Until 2015, the Royal Scotsman motive power was provided by West Coast Railways, usually using Class 37, Class 47 or Class 57 diesel locomotives.

For the 2016 season, the haulage contract was taken over by GB Railfreight. Two of their locomotives, 66743 and 66746, being dedicated to the train. These were repainted into Belmond Royal Scotsman maroon livery with appropriate decals in April/May 2016, the work being carried out by Arlington Fleet Services at Eastleigh Works in Hampshire. 66746 appeared first, being released on 11 April with 66743 following on 30 May.

In July 2025 Belmond and GBRf have agreed, to use from 2027 the dual-mode locomotives for sustainability reasons.

==Related trains==
The train was a definite inspiration for Belmond's other luxury service Grand Hibernian which entered in service in August 2016 for trips in Ireland and Northern Ireland but ceased in February 2021. The train was made of Irish Mark 3 carriages, including five sleeping cars, two restaurant cars and an observation car, featuring a very similar composition and carriage layouts to the Royal Scotsman.

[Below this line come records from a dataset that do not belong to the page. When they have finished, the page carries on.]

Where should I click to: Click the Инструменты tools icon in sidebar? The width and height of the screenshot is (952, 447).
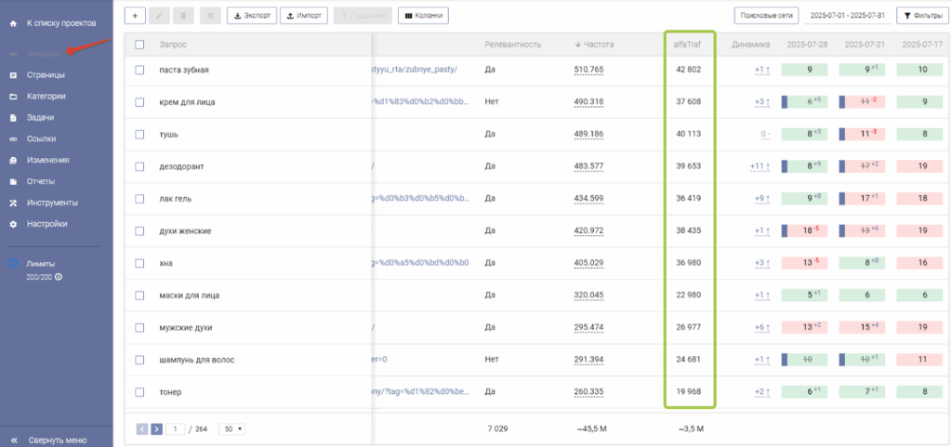[x=13, y=203]
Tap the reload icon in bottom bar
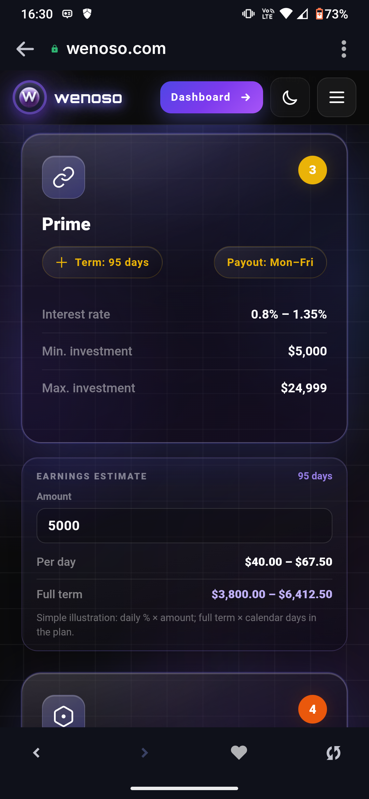 pos(333,753)
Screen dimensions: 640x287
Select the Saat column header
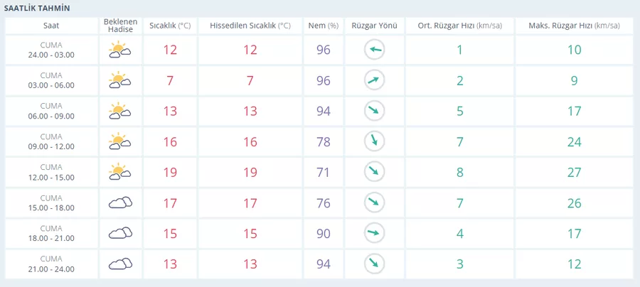[x=51, y=26]
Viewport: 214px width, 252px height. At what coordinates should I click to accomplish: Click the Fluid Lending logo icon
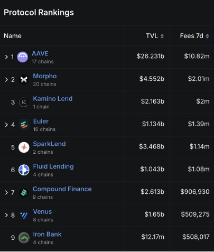coord(24,170)
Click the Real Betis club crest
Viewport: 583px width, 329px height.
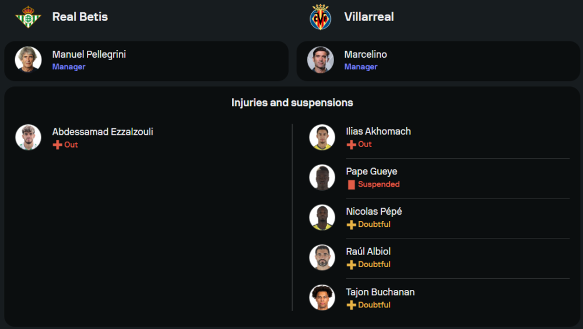tap(28, 17)
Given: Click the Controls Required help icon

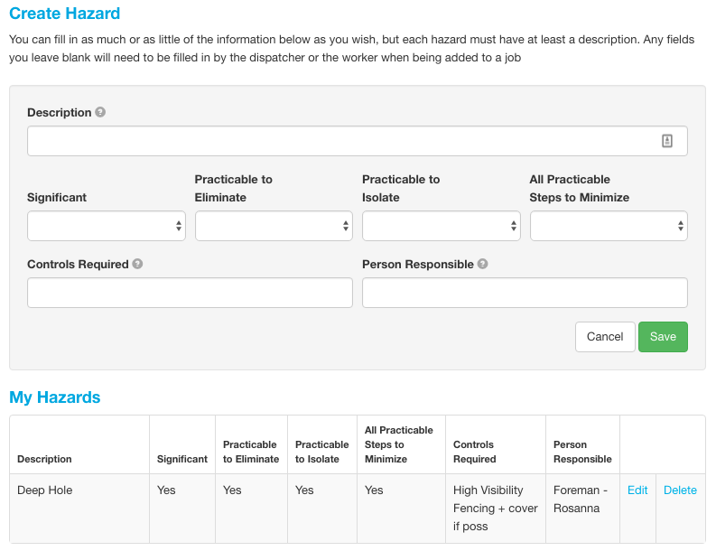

The carriages left Ireland in 2022, and Belmond planned to relocate the train to a new place inside Europe. It has been realized in shape of the new service Britannic Explorer, which had its first ride in July 2025, featuring round trips from London to Cornwall, Wales and The Lake District. Like the latest improvements of Royal Scotsman, the train has Grand Suite compartments and a room for wellness treatments.